Only the lines that hold "context" should be in the answer, each copied from the data below.
------ GIVEN DATA
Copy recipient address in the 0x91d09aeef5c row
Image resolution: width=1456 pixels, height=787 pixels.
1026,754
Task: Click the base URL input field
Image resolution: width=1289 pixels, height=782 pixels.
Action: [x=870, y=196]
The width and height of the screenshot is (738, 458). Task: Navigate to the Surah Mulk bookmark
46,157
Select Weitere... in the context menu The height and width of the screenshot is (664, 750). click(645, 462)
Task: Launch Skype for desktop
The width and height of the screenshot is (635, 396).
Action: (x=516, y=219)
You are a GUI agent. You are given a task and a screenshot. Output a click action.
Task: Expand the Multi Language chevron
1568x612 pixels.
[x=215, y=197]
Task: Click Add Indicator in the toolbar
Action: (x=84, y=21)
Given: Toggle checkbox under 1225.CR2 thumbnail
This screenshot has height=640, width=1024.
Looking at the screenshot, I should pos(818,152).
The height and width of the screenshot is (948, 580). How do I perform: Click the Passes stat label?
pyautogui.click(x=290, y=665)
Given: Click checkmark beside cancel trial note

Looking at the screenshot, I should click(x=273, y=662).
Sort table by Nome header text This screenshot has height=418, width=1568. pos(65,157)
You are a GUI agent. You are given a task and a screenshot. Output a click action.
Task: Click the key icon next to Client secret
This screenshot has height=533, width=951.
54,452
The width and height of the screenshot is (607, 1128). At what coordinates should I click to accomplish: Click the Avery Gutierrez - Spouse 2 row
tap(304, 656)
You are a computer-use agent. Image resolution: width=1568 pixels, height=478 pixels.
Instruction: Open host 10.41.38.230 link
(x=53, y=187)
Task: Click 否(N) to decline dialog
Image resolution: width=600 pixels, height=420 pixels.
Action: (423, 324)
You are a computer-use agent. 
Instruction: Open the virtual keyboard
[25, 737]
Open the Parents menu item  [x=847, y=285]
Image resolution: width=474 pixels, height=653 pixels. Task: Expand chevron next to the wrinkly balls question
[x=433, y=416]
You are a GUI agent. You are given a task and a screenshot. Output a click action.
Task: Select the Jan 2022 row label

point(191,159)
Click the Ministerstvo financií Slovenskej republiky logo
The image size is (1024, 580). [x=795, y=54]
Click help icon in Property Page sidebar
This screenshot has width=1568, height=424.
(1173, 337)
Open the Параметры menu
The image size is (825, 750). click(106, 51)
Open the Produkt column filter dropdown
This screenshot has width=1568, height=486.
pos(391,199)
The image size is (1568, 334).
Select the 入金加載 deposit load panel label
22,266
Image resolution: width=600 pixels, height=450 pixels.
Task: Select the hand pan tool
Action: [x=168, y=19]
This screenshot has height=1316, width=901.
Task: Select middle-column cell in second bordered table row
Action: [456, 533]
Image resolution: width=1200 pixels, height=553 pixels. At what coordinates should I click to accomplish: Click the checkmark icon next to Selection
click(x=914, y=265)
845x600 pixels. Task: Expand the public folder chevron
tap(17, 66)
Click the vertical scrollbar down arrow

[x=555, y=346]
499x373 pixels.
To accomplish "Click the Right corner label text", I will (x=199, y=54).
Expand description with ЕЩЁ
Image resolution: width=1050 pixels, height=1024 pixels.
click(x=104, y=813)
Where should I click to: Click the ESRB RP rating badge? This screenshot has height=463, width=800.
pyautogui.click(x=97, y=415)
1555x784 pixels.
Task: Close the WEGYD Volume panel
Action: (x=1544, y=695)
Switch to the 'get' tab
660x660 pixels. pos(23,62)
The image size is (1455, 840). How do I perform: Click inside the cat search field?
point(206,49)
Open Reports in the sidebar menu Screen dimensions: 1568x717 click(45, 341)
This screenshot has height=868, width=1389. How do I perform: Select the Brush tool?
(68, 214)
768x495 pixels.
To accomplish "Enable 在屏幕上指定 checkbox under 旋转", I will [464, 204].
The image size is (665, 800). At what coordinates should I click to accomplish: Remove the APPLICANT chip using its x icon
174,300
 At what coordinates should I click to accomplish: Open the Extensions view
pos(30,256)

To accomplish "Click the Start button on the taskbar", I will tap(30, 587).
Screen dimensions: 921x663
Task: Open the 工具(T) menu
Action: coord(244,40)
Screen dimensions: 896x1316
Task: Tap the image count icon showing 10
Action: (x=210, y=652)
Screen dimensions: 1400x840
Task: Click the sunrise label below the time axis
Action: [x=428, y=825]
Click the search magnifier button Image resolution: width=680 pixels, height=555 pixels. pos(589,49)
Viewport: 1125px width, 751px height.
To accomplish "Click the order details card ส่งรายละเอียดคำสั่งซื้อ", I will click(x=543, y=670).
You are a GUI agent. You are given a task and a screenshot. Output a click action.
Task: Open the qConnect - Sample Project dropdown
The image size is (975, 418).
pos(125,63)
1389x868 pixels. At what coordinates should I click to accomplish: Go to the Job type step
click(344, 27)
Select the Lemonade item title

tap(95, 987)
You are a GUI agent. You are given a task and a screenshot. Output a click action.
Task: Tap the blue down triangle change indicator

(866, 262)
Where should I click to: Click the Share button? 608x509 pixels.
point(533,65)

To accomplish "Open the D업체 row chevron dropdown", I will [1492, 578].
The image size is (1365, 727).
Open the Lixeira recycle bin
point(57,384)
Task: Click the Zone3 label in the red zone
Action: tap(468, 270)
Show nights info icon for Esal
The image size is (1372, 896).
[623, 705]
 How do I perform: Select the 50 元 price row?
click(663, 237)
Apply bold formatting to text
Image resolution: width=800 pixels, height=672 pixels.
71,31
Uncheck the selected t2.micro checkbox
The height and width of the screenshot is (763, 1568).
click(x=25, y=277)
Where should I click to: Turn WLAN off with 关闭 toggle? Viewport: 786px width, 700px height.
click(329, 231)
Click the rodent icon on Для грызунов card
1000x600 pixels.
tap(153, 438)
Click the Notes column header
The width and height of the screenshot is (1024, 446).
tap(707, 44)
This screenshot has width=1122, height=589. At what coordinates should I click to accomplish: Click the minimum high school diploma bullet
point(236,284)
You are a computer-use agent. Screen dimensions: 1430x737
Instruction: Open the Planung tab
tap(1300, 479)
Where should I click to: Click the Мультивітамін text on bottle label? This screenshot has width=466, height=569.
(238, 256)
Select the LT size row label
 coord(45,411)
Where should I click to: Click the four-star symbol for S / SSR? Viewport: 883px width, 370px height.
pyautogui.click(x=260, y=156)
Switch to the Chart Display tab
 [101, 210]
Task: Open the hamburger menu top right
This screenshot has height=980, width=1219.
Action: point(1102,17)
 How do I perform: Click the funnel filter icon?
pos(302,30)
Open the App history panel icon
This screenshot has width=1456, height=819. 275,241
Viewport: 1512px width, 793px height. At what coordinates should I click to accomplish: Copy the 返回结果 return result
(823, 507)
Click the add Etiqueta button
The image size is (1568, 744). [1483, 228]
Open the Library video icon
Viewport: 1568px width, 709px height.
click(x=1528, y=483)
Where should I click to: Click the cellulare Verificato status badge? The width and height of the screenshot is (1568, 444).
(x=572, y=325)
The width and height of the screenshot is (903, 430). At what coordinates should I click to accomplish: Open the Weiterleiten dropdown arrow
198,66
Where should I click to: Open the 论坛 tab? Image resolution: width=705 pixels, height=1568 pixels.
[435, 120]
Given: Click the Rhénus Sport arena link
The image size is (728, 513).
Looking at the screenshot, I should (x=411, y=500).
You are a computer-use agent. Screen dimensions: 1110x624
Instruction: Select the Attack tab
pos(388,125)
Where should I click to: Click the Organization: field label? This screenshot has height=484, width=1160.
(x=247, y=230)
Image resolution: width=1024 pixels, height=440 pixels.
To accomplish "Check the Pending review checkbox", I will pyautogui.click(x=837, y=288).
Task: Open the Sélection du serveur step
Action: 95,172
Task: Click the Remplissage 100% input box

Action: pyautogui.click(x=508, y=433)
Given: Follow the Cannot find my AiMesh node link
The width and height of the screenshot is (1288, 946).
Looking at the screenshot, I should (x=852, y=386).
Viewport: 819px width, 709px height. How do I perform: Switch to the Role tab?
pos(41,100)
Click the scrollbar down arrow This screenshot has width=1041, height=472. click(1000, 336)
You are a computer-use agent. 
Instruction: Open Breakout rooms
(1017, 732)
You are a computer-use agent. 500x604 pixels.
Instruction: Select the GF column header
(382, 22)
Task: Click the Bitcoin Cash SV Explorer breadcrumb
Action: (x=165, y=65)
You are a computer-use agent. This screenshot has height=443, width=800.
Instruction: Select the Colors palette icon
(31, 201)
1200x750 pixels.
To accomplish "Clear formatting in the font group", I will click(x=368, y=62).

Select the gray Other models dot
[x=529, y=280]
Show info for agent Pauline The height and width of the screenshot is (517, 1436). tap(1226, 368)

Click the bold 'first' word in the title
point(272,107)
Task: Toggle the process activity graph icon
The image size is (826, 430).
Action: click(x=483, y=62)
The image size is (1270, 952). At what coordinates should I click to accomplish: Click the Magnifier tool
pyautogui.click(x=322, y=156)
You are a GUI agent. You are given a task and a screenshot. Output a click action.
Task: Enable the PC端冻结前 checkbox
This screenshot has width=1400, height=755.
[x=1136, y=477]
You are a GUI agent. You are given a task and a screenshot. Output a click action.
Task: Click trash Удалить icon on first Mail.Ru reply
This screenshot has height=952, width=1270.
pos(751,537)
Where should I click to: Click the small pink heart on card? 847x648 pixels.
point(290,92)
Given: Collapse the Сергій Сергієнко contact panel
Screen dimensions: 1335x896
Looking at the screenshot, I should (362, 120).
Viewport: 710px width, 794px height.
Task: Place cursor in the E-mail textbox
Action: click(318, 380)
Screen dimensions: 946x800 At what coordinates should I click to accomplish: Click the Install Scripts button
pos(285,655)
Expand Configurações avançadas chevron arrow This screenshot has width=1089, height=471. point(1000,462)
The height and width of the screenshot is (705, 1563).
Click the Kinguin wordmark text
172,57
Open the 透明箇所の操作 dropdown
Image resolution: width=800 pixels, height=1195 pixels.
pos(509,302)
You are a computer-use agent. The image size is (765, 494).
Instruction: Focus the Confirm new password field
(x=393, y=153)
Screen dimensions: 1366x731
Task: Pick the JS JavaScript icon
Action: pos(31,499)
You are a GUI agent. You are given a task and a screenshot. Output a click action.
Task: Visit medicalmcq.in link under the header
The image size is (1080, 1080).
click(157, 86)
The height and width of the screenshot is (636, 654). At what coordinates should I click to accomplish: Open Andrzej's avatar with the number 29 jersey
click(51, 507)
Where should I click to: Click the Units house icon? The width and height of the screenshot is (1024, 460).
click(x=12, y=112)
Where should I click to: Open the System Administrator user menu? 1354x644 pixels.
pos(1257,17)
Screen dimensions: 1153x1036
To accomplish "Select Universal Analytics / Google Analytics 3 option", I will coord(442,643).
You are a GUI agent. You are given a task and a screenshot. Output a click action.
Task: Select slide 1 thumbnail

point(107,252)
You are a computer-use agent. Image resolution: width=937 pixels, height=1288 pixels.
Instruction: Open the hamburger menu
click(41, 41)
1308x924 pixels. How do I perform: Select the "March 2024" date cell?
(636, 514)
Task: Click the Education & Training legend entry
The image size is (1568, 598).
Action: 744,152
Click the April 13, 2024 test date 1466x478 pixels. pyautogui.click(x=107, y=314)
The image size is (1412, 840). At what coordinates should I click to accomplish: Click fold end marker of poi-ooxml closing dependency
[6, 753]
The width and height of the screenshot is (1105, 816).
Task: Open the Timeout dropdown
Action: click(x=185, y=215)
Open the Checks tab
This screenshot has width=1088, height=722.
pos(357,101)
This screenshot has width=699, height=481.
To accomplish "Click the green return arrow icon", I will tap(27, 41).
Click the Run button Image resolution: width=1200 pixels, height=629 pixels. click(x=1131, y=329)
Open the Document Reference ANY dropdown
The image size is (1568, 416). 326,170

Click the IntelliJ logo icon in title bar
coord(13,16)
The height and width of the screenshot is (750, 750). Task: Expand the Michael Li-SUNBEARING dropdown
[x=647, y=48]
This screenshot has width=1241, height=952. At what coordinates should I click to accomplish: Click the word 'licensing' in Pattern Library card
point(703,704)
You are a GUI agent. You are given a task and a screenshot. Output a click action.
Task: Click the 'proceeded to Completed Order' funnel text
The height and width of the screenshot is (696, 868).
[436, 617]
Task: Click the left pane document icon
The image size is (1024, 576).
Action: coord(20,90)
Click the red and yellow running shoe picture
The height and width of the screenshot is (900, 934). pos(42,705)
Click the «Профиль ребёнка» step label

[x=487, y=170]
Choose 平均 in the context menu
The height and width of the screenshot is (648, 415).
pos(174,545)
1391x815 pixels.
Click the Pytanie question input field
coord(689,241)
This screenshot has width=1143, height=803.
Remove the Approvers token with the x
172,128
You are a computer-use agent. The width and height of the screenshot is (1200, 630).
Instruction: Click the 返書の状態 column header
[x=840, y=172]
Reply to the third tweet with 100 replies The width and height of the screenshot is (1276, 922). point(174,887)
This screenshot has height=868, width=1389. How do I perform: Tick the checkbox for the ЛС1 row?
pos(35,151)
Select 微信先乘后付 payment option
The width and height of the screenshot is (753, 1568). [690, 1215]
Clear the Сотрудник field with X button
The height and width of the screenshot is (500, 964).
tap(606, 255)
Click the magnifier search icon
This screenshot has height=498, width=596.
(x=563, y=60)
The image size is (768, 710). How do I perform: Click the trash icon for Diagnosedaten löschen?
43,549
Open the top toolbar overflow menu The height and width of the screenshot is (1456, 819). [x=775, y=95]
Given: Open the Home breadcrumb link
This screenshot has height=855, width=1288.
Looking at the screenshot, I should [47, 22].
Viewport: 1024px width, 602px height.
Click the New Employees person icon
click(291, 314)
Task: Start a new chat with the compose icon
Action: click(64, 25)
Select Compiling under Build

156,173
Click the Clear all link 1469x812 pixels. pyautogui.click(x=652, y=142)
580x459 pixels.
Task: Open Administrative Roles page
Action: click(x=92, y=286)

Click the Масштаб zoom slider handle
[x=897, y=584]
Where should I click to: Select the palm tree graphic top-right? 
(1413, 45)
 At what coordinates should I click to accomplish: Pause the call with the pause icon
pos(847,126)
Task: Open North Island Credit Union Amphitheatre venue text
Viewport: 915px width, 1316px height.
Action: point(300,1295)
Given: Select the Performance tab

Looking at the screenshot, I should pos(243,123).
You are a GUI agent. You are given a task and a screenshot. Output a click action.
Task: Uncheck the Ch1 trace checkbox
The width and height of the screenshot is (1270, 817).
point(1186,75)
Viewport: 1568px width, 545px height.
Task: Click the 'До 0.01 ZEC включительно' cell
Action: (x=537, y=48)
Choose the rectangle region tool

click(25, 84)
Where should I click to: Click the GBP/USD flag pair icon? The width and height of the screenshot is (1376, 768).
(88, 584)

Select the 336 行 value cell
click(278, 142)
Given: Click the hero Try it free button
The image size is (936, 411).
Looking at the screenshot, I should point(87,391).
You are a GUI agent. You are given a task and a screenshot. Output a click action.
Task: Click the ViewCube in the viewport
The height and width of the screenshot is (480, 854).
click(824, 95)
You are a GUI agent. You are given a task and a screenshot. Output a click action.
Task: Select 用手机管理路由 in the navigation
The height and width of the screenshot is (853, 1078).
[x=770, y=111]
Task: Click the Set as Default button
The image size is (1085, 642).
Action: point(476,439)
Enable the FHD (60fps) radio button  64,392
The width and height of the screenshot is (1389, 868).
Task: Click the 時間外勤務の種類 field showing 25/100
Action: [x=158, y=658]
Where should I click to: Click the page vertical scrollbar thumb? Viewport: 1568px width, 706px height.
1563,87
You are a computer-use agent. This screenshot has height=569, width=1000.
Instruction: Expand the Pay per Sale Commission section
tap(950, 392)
------------
• SOLVED EXERCISE
Select Weitere... in the context menu The height and width of the screenshot is (664, 750). click(645, 462)
Choose 平均 in the context menu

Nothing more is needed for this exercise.